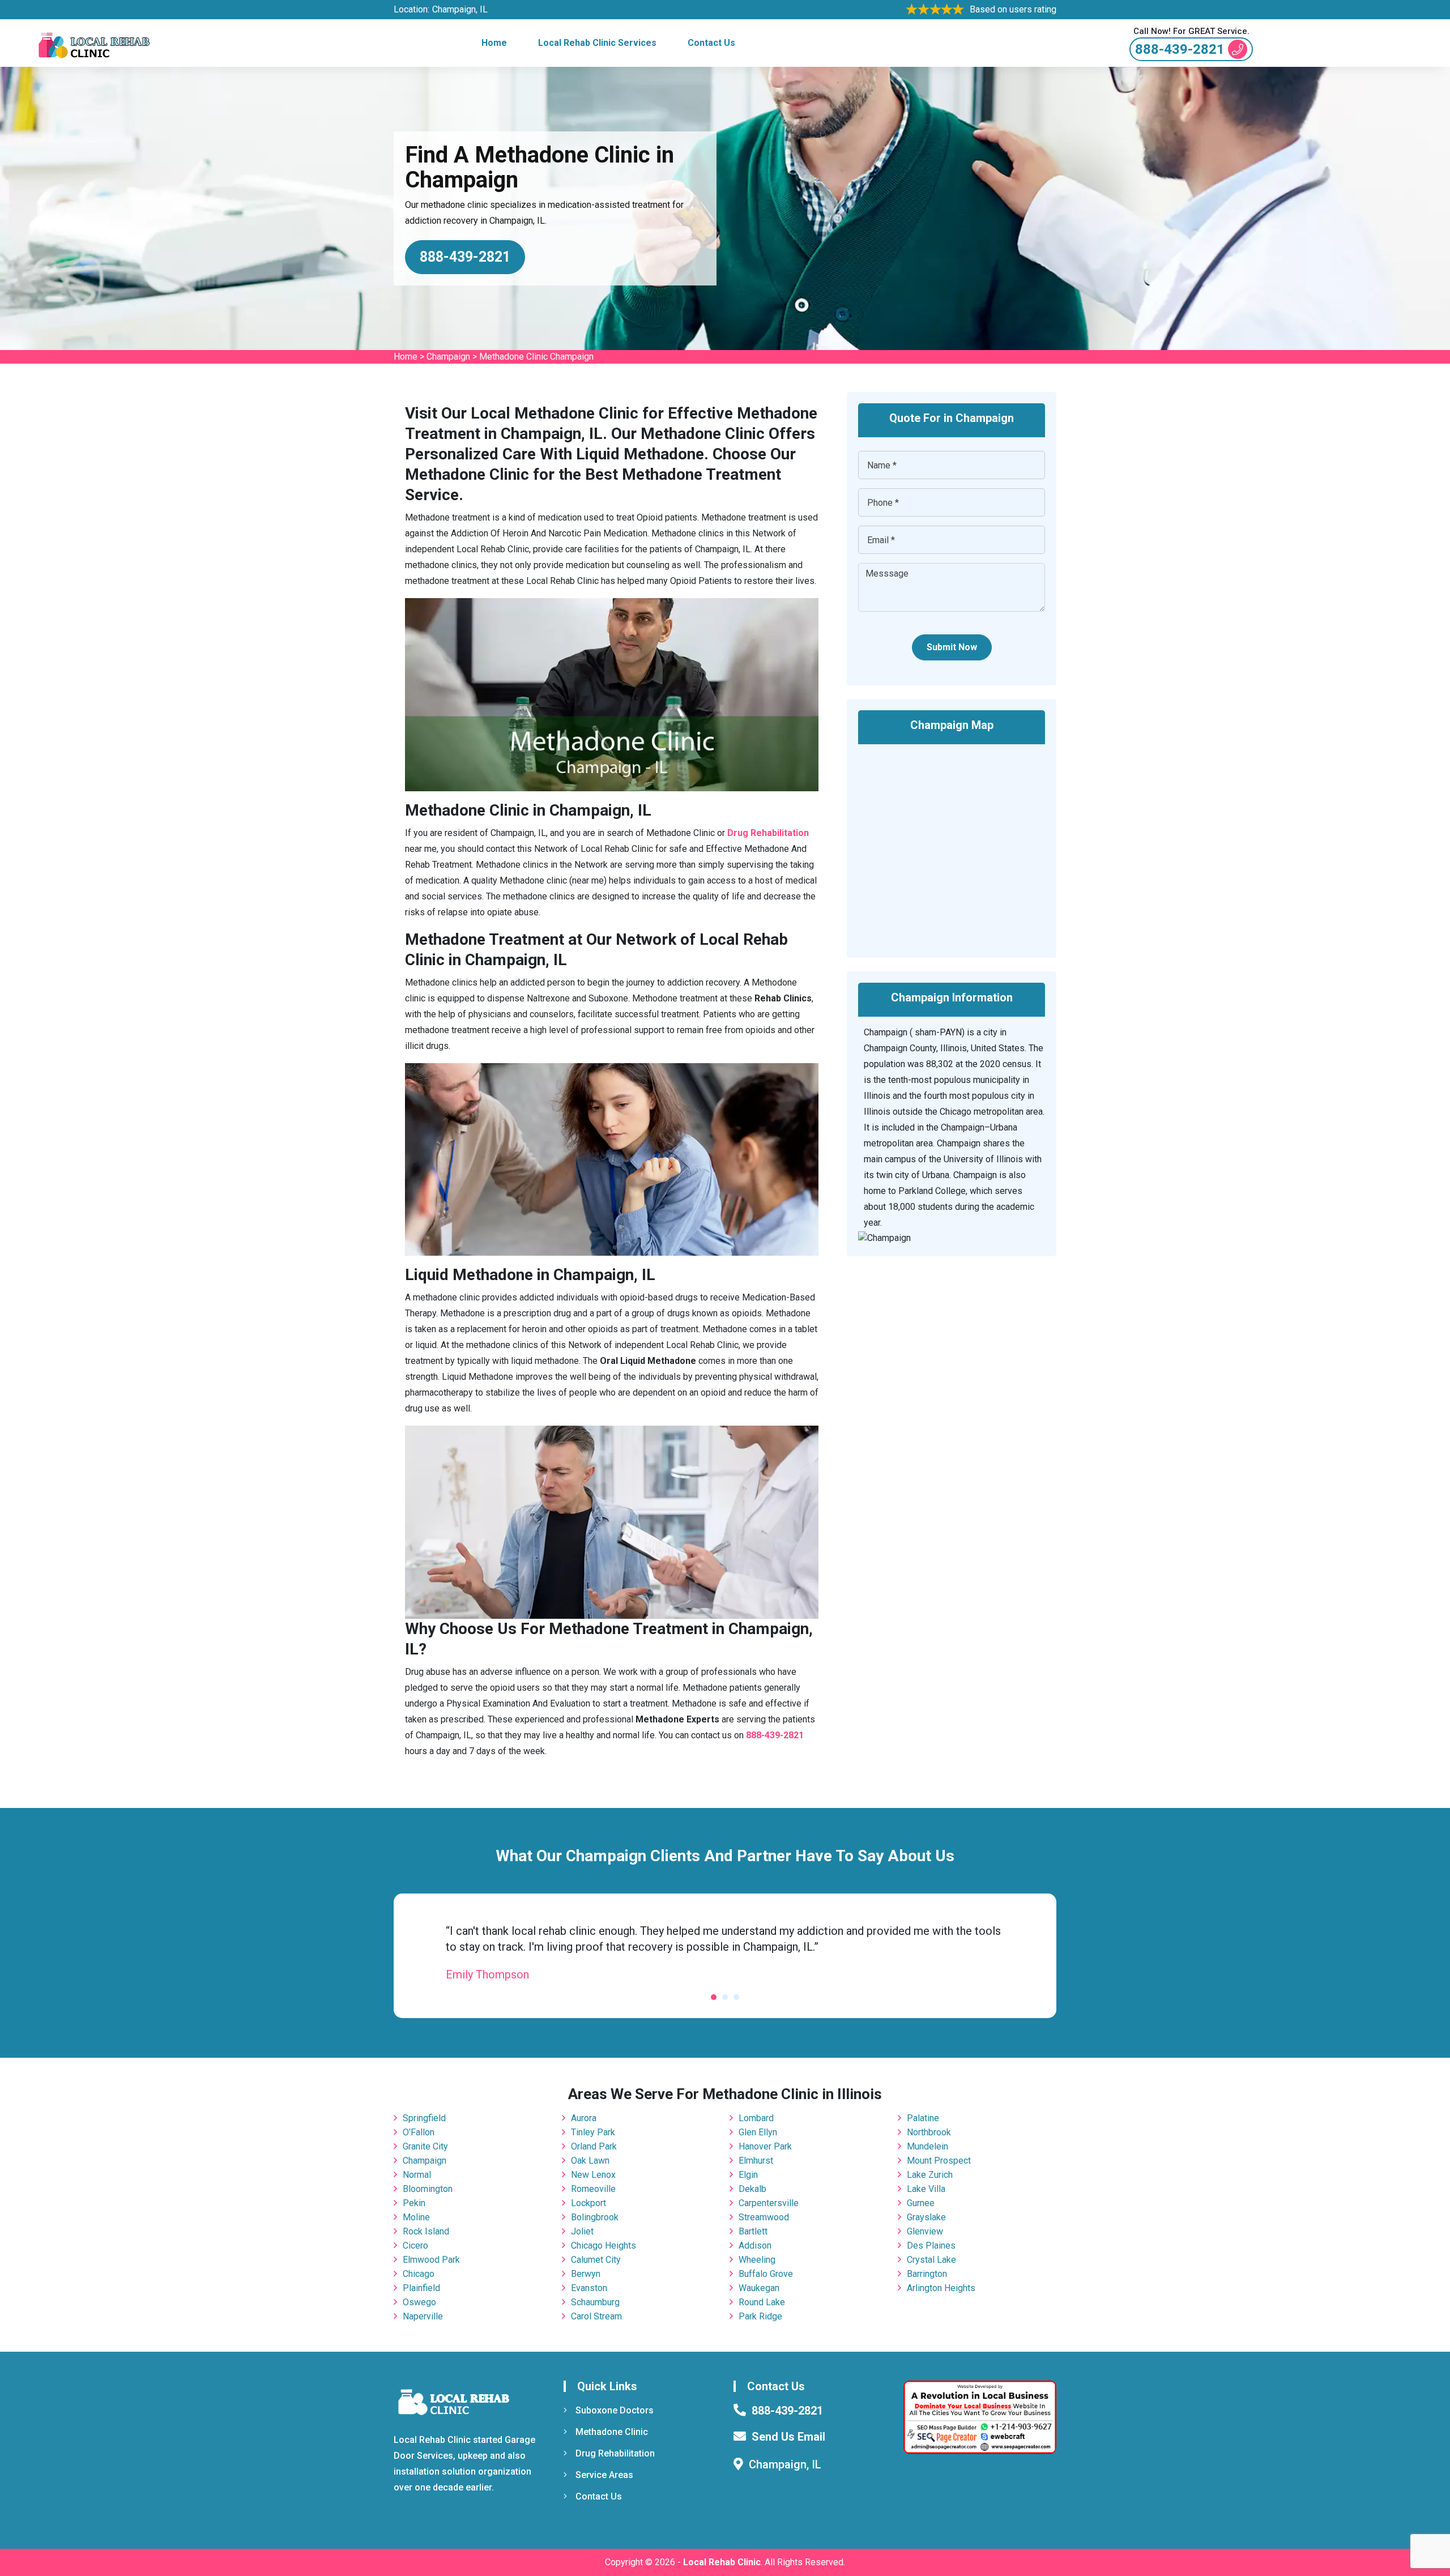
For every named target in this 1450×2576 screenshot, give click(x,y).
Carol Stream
...
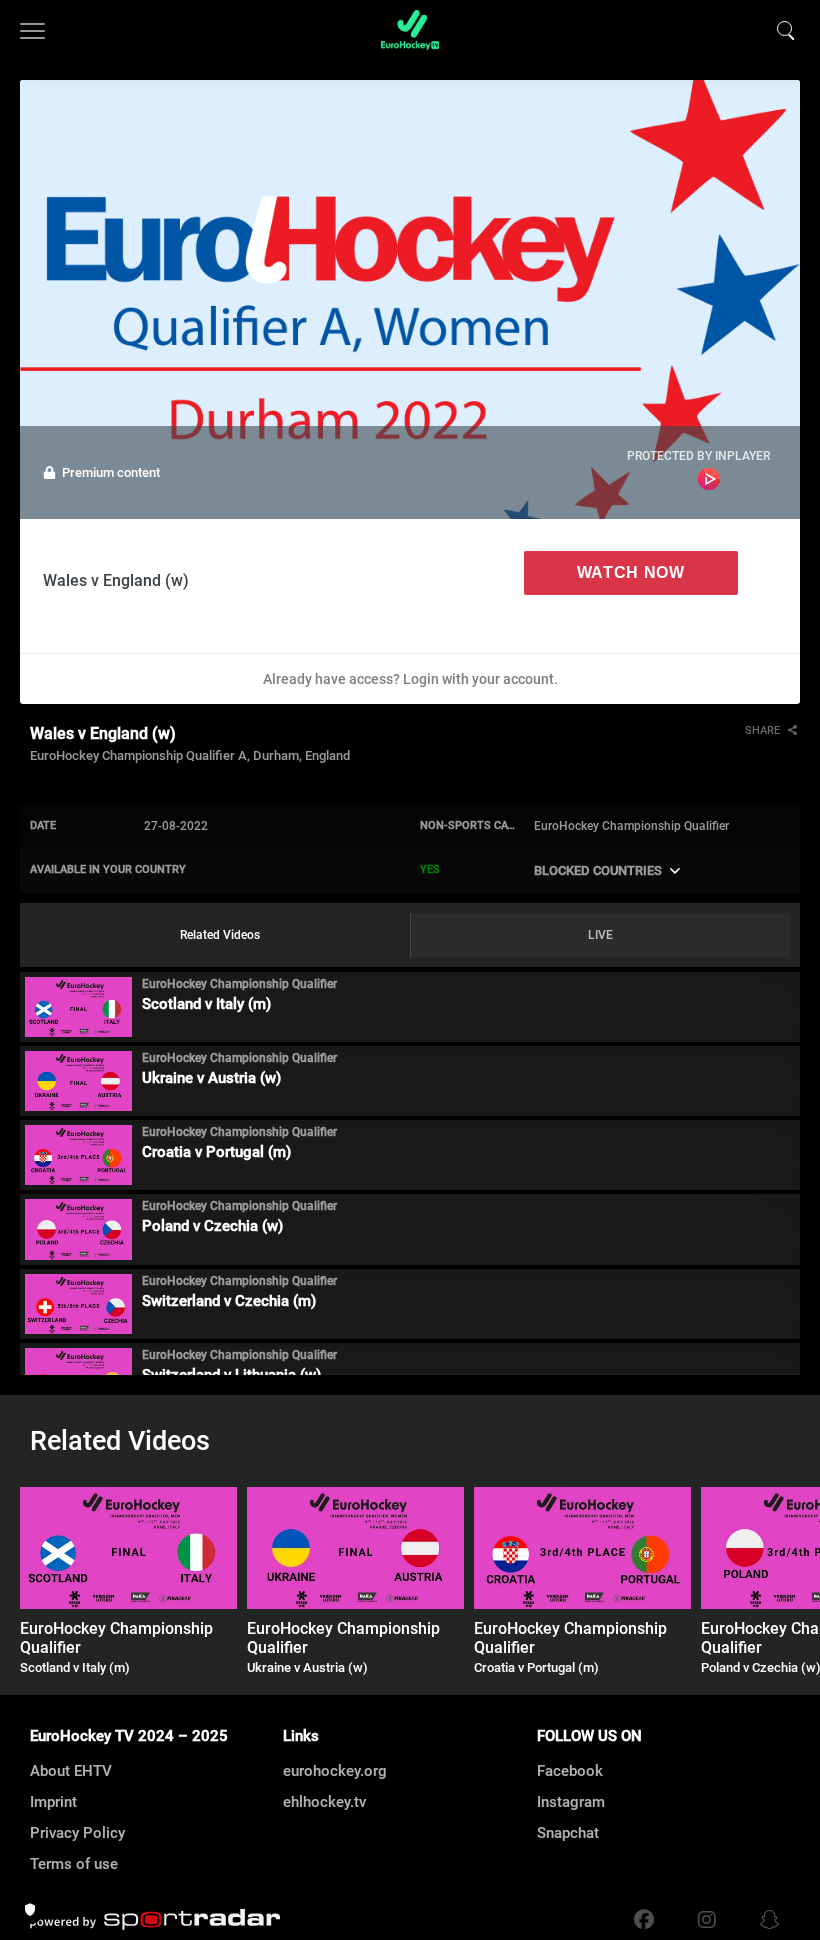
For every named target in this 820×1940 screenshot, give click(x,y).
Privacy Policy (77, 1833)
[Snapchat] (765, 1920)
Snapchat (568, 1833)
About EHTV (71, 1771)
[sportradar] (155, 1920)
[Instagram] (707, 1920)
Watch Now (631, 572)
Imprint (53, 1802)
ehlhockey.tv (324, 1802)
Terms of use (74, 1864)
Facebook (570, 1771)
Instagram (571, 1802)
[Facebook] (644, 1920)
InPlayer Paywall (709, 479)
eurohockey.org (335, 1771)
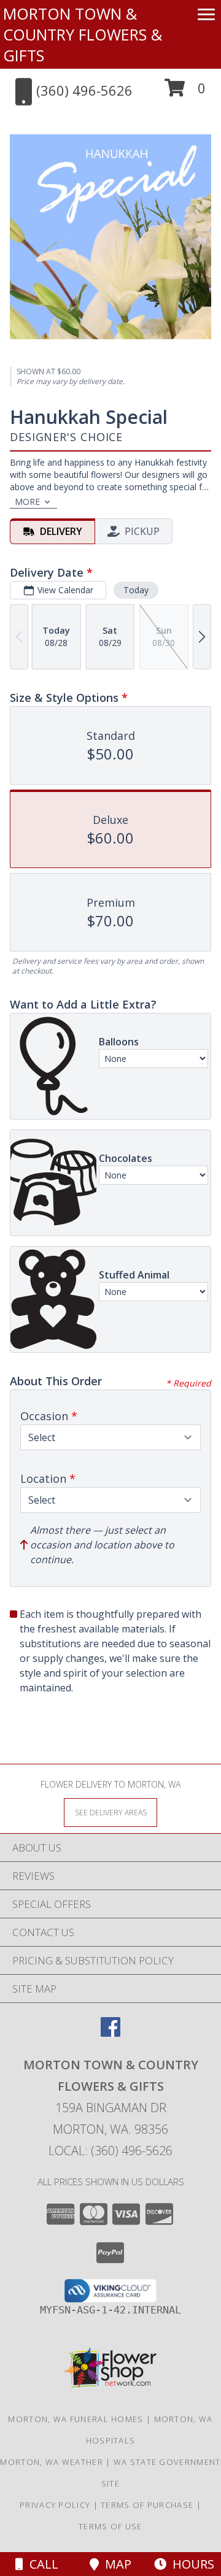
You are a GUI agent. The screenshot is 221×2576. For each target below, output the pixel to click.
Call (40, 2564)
* * *
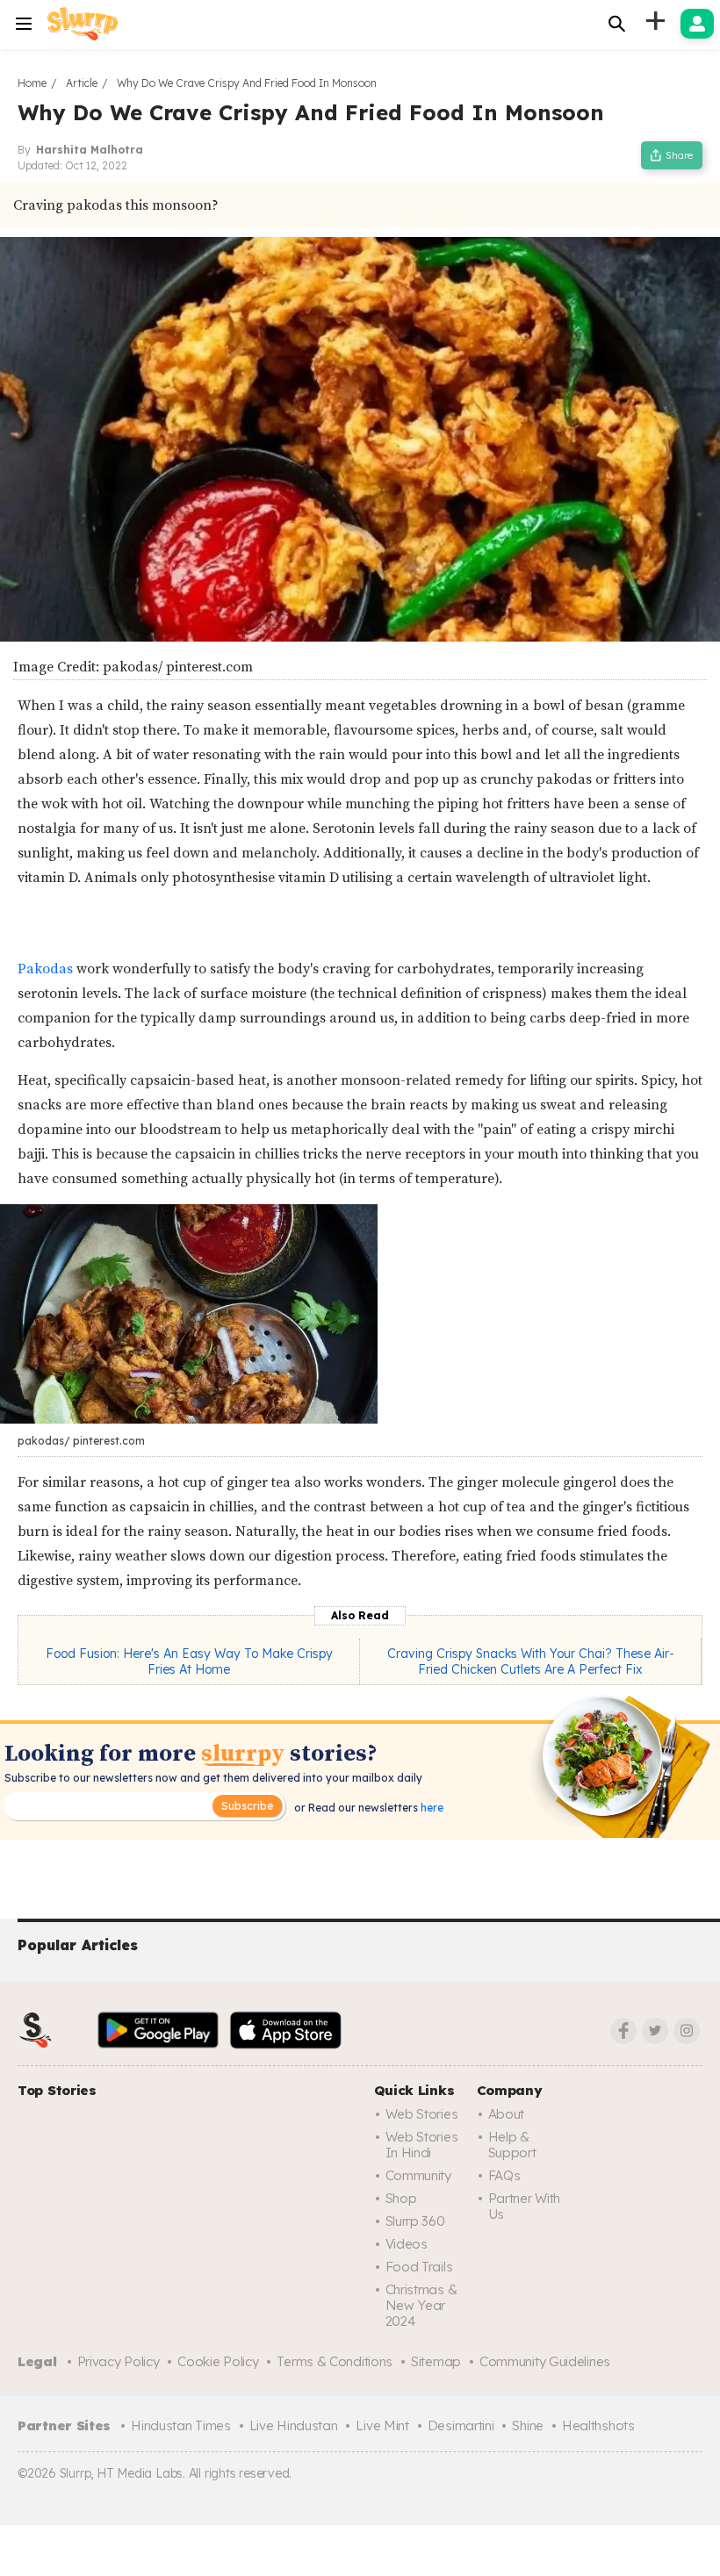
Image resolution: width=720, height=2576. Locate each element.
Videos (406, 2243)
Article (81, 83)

## Task requirements
Copy every line that includes the string "give" from the material above.

## Answer for the task
For every named target in this 1450×2576 screenshot, give click(x,y).
For every named target in this 820×1940 screenshot, give click(x,y).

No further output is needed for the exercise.